In the wake of the Amazon Web Services (AWS) outage earlier this week, there have been numerous articles published in the media concerning just how vulnerable our society has become to just a few Big Tech companies here in the U.S. who control most of the Internet.

Government services, banks, smart homes, cell phone services, the retail market and just about every other facet of our society today depends upon the Internet to keep things running, and most of the Internet now is hosted in huge Cloud data centers.

About 70% of these data centers are owned by Amazon, Microsoft, and Google.

Others are ramping up spending to get a piece of this pie, such as Larry Ellison’s Oracle, with his close ties to Trump.

And the main driver in the economy right now that is putting more and more of the Internet traffic into these data centers, is the AI bubble.

This is a recipe for disaster, as I have been saying for years, and that others are now beginning to realize as well.

Not only is the technology prone to accidents and failures, as technology ALWAYS has been, but they are also huge targets to hackers and cyberattacks.

A new report published just this week found that for the first time in years, the United States is no longer making progress in bolstering its cyber defenses and is instead “stalling” and “slipping” in its ability to protect itself and allies.

The primary reason for this is because IT technicians can make so much more money developing AI, which is where all the money is going in the private sector.

But even the private sector spending $trillions on AI is running into a new obstacle: China controls 90% of the world’s rare earth supplies that are needed to build these energy hungry computer chips, and they are not selling them anymore unless the country purchasing them can prove that they are not being used for military purposes, which pretty much excludes Big Tech in the U.S., because they are all defense contractors.

The United States has more data centers than almost the rest of the world combined. Image source.
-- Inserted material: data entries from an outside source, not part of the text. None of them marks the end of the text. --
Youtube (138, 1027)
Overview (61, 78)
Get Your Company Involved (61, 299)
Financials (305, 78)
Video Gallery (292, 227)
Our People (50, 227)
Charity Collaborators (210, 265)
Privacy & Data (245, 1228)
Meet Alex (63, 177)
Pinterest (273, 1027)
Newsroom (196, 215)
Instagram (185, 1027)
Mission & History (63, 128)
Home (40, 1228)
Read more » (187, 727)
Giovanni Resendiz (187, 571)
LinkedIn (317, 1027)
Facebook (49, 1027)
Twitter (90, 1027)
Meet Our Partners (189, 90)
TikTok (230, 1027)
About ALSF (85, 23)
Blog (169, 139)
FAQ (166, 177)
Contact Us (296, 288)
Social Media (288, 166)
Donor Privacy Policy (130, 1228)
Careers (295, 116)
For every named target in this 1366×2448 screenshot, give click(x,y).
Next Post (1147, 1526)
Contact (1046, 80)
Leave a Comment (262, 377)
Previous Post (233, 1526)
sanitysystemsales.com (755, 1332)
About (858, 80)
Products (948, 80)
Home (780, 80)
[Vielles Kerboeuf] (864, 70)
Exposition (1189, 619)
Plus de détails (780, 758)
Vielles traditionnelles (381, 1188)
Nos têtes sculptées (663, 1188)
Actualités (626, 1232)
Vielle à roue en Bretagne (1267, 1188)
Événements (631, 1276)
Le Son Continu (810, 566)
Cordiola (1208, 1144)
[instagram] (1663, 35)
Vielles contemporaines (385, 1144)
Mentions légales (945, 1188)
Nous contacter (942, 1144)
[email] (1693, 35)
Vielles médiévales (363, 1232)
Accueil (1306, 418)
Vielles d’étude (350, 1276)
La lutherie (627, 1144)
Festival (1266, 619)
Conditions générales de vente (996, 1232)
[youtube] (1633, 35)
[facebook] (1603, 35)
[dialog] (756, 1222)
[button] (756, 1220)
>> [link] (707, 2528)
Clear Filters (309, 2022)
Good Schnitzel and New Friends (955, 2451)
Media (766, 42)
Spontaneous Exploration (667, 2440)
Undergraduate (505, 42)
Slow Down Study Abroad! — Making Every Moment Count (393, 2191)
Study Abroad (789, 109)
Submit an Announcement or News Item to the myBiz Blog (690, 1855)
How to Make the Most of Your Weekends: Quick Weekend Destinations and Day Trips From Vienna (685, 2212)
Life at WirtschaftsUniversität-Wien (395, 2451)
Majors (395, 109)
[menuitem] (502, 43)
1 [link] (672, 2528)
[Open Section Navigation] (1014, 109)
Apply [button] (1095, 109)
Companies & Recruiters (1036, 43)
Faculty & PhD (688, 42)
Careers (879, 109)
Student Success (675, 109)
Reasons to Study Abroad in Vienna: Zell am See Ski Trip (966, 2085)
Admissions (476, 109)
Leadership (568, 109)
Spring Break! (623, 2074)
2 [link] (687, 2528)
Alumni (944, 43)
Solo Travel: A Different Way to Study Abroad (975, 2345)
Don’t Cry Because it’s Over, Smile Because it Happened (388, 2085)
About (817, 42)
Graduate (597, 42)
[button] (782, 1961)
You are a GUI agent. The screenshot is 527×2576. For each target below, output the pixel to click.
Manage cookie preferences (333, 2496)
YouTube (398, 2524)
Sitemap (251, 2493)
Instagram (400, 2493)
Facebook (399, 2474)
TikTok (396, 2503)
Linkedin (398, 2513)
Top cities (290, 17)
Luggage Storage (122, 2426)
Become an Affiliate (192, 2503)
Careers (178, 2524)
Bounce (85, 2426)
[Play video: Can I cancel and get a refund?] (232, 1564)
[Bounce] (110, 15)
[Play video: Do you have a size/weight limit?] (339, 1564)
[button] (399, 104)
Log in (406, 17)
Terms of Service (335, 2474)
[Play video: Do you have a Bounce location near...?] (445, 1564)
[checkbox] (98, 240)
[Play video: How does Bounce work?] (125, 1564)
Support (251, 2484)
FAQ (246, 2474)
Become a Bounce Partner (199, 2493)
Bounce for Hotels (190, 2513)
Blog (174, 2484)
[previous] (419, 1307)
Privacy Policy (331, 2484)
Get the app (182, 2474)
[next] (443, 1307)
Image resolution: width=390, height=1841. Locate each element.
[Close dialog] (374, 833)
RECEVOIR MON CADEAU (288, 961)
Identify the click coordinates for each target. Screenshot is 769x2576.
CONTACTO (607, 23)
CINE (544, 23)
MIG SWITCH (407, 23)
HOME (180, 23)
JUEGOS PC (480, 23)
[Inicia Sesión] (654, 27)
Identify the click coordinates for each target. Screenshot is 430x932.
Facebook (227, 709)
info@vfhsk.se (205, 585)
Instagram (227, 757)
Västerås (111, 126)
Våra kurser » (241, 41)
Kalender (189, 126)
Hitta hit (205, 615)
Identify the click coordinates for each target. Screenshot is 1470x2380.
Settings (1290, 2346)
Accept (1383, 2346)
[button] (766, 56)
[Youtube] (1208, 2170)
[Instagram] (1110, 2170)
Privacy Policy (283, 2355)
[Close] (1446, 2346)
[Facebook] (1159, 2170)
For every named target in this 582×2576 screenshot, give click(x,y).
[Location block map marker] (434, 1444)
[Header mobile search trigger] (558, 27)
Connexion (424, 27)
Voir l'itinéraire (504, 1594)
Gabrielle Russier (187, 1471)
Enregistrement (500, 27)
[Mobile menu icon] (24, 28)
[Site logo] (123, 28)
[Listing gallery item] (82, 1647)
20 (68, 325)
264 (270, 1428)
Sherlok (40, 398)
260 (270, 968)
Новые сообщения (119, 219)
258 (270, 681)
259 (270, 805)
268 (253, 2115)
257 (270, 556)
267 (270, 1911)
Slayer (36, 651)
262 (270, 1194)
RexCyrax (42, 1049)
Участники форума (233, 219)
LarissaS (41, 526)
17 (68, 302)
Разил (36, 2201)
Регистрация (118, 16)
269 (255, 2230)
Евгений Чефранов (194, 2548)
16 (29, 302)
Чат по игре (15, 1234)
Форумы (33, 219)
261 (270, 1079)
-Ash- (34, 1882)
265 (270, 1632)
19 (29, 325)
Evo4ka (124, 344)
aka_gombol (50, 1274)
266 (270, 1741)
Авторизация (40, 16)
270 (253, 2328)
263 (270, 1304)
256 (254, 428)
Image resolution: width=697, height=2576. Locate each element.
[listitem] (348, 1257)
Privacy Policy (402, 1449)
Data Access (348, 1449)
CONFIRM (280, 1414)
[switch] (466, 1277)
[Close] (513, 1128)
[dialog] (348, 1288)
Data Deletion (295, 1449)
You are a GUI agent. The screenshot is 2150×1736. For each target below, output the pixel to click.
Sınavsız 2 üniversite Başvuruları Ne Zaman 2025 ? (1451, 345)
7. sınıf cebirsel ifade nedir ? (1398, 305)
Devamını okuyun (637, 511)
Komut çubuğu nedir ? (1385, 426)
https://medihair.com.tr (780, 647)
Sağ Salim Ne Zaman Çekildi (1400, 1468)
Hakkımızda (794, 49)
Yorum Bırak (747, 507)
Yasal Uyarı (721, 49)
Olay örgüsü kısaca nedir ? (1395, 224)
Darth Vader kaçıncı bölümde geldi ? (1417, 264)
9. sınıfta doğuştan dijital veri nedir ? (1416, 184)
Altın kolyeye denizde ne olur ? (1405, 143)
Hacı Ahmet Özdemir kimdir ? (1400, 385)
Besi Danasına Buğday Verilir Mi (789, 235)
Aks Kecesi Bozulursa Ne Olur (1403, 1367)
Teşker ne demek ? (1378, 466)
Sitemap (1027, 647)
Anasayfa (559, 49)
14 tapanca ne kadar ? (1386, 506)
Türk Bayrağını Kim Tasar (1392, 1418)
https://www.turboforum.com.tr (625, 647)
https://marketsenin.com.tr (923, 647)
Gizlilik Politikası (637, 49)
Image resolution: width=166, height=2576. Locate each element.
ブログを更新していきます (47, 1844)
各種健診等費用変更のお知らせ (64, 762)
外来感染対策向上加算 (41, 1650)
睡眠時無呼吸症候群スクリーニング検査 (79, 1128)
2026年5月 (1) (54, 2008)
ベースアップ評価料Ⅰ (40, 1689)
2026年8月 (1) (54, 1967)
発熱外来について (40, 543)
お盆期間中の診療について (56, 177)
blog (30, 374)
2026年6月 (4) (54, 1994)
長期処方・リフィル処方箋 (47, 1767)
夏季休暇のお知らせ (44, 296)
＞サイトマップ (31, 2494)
Here are some recent articles published this week in the national media that recognize that this situation with Big Tech is a national crisis.

From CNN:

You thought Monday’s internet outage was bad? Just wait

Monday’s Amazon Web Services outage — and the global disruption it caused — underscored just how reliant the internet has become on a small number of core infrastructure providers.

The ramifications of such outages could only get worse if artificial intelligence becomes as central to work and daily life as tech giants suggest it will in the coming years.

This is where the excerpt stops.